HSB, a multiline insurer of businesses and a part of Munich Re, said its poll by Zogby Analytics found 34% of the small and midsize businesses responding had experienced at least one serious employee threat or violent incident.
Workplace violence is increasing, according to 31% of the business representatives, while 41% believe the consequences are becoming more severe, in terms of lower employee morale, retention, lost productivity, and lost sales and profits.
Half of the business managers think workplace violence is random, and 40% expect the stress and challenges of the COVID-19 pandemic will make violent incidents more likely in the future.
Workplace Violence Targets Any Type of Business
Workplace violence was defined in the survey as the threat of physical harm when there was the presence of a weapon, or the use of force that caused a serious physical injury to employees, executives, or guests.
An overwhelming majority of the business representatives (91%) said workplace violence could happen in any industry, and 31% were concerned it could happen at their own company.
Their employees also worry. One-third (32%) of the companies said employees expressed fears about workplace violence, were concerned about security, or reported they felt threatened (34%) by customers, co-workers, visitors, or the public during working hours.
Most Businesses Fire Employees Who Make Threats
Half of the business representatives said an employee of their company who made a threat at work would be terminated immediately.

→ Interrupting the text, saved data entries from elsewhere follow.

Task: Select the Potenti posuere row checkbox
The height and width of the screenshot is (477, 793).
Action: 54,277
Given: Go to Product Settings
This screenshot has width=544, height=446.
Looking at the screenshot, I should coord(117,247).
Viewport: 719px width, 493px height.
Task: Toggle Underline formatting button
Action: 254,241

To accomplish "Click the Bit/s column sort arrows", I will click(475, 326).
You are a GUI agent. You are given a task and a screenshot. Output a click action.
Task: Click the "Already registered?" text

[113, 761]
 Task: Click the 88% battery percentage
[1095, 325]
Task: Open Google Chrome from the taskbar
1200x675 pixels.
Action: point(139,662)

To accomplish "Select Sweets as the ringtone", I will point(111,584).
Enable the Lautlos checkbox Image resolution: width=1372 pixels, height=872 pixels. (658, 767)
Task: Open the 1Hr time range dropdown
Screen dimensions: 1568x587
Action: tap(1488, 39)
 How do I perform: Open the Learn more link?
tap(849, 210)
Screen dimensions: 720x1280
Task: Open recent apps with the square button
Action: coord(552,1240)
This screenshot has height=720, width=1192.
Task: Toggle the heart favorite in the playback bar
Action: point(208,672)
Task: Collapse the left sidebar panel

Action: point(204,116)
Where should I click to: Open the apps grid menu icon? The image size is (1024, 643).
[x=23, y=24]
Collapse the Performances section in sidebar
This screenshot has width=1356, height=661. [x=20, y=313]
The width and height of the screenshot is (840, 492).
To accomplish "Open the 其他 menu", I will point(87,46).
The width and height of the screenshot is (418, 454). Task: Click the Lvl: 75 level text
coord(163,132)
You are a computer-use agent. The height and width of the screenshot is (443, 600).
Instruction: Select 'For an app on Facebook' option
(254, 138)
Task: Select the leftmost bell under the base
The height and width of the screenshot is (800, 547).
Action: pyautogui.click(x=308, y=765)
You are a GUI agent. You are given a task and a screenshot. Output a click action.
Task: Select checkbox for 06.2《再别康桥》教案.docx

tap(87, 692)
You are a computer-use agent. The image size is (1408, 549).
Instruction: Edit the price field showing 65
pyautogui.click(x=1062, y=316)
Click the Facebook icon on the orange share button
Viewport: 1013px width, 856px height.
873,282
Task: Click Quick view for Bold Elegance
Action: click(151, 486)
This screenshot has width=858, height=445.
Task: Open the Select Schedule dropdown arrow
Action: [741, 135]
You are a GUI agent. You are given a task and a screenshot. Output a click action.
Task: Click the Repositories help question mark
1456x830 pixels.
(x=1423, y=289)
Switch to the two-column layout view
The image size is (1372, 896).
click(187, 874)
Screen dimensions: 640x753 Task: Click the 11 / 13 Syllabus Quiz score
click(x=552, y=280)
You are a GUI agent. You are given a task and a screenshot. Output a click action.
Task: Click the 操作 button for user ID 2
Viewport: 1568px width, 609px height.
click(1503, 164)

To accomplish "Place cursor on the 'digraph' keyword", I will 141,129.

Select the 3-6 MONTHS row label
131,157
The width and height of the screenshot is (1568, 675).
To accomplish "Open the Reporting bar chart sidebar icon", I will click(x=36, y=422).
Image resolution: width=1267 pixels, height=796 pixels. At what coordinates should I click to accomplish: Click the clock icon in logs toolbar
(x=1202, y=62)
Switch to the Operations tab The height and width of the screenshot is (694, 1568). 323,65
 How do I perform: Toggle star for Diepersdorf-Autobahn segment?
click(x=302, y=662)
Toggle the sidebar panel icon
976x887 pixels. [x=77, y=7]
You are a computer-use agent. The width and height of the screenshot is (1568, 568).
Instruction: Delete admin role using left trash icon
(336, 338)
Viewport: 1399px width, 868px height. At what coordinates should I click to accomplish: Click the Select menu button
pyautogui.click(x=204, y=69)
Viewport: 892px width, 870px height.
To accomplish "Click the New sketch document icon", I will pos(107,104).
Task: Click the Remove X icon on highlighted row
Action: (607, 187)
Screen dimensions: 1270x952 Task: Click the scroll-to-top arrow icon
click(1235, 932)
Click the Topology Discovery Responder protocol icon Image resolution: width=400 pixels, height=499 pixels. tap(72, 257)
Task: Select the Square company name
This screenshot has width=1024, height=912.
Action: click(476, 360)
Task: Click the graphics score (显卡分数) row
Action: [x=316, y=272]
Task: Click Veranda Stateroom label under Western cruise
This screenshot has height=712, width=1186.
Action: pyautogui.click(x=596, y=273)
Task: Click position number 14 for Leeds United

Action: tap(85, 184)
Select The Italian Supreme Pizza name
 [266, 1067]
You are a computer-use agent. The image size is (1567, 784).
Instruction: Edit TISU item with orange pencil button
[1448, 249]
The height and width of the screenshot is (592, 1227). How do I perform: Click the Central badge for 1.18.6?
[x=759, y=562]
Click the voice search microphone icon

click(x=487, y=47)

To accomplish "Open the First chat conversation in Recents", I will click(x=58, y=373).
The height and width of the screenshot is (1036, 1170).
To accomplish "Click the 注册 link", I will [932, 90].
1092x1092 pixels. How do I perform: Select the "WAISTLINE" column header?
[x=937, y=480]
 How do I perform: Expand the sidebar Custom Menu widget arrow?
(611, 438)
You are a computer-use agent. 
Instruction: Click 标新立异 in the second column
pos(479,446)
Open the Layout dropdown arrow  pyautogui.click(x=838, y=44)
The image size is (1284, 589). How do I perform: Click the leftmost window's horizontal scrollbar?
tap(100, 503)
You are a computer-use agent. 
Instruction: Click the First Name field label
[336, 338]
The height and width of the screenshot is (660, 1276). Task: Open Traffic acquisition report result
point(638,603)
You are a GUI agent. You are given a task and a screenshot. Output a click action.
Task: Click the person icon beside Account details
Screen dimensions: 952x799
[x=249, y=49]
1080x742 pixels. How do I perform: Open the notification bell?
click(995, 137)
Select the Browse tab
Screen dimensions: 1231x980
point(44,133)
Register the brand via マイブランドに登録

Others said offenders would be suspended, put on probation, reassigned, or referred to voluntary or mandatory counseling.
The most valuable services when responding to workplace violence were counseling for affected employees, guests and contractors, and site security assessments, they said.
In half the cases of workplace threats or violence, the companies said their business reputations were damaged, most often for three to six months. Three-quarters of the businesses that experienced workplace violence reported the incidents to police.